Embarrassed3 · 12/10/2024 10:15

The house is mine and I guess I’m feeling bad because I’m a genuinely nice person but I know I need to toughen up

It’s your house so tell him in no uncertain terms that HE needs to leave…. Don’t give him any ultimatums, just tell him you want him out ! In fact next time he buggars off out without telling you get the locks changed and text him to say you’re packing his things for him and he needs to arrange a time to collect them

T1Dmama · 14/10/2024 11:56

Embarrassed3 · 14/10/2024 09:49

Hi everyone. Thanks so much for all the comments. I’m currently in the process of ending the relationship. He doesn’t know this yet. I won’t lie, it’s not easy as despite how he treats me I do love him and it’ll be strange not being with him but I know it’s something I need to do.

This might sound like a non issue but I’m just wondering what people make of this and why he reacted this way. I won a competition on Facebook. Loads of Christmas goodies for the kids that we can use on Christmas Eve and for stocking fillers. I told him I had won and showed him the picture of everything I’d won. He tutted and called me a weirdo. How does that make me a weirdo?
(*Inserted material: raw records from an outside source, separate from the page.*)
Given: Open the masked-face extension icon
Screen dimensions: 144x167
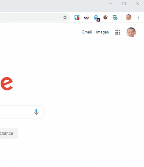Looking at the screenshot, I should click(86, 17).
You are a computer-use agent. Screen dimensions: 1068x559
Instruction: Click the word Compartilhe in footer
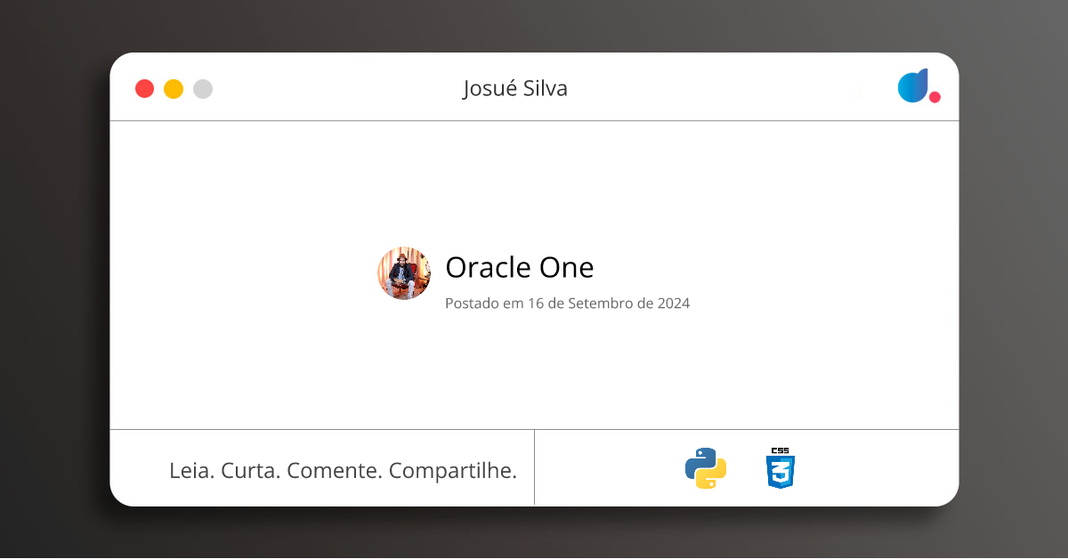click(453, 470)

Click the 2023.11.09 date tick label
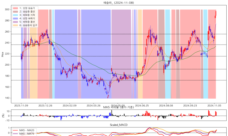21,105
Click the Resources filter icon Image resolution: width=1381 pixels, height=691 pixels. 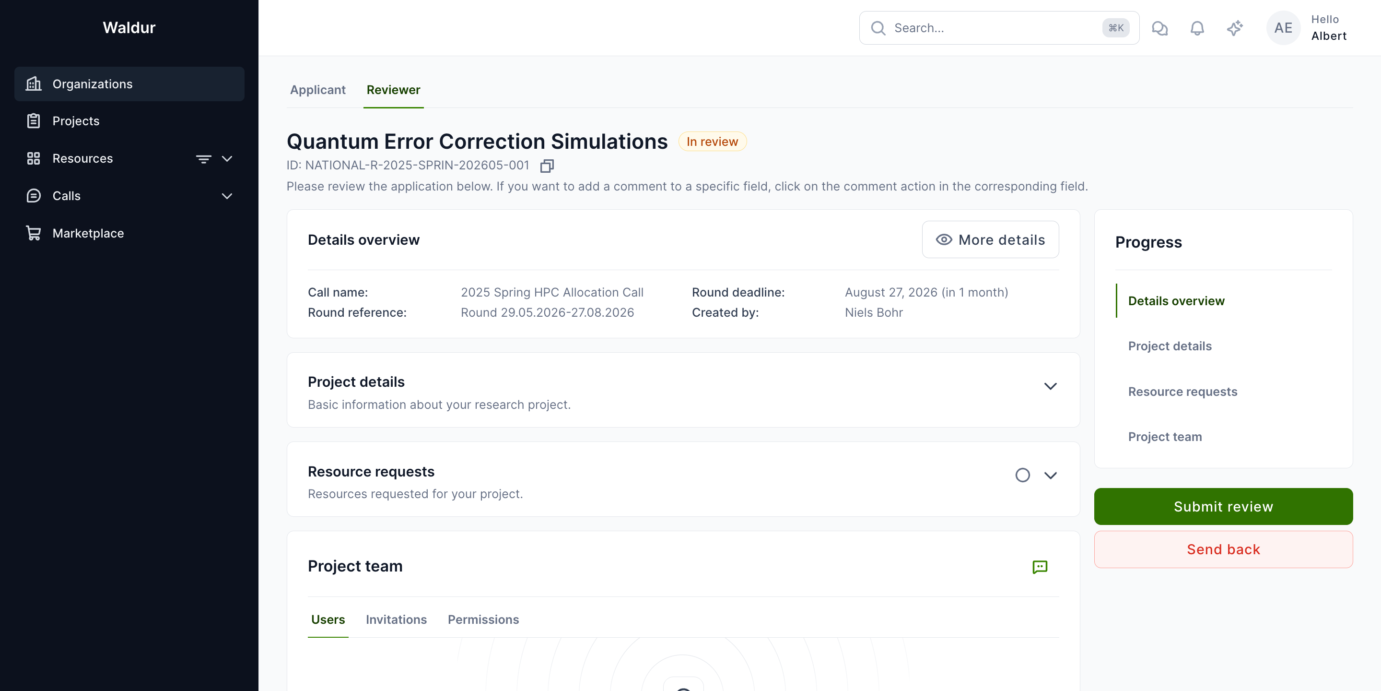click(204, 159)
He sounds like a narcissist and definitely has lights you.
please see if there are any local groups you can attend that do the freedom program, or if not buy the book… it’s a good education about how we manage to get abused and except it as normal / our fault etc….

im sure many chapters will remind you if your DP & you’ll find it quite enlightening

gorgeousgilbertblythe · 14/10/2024 12:18

This is shocking. Would he have had the same reaction of some blood on a tissue from a nose bleed? A bit gross but his reaction was massively (and aggressively) over the top.
This is someone with negative feelings towards you and you are right to end the relationship. It is awful behaviour.

The reaction to winning the prize is also weird. He sounds like the weirdo tbh.

Sending you good luck and kindness Flowers

cuddlebear · 14/10/2024 12:36

You really aren’t a weirdo.

He is a horrible man and your life will be so much happier without him.

Poodlemania · 14/10/2024 12:43

Wonderful to win all those goodies just before Christmas,well done and he should have been really excited for you too.
I think you should show him this thread or have a serious chat with him and ask if it is appropriate to call anyone a C .and say he needs move out whilst you decide if you have a future together.

Penguinfeet24 · 14/10/2024 12:54

He's a fucking idiot and you are absolutely right to get rid! most people would day that's a great thing that you've won stuff that will make your Christmas extra lovely for your kids but not him, he's got to be an utter cunt about it. Please believe in yourself, he's relying on you being a nice person to allow him to treat you however he wishes - don't let him!!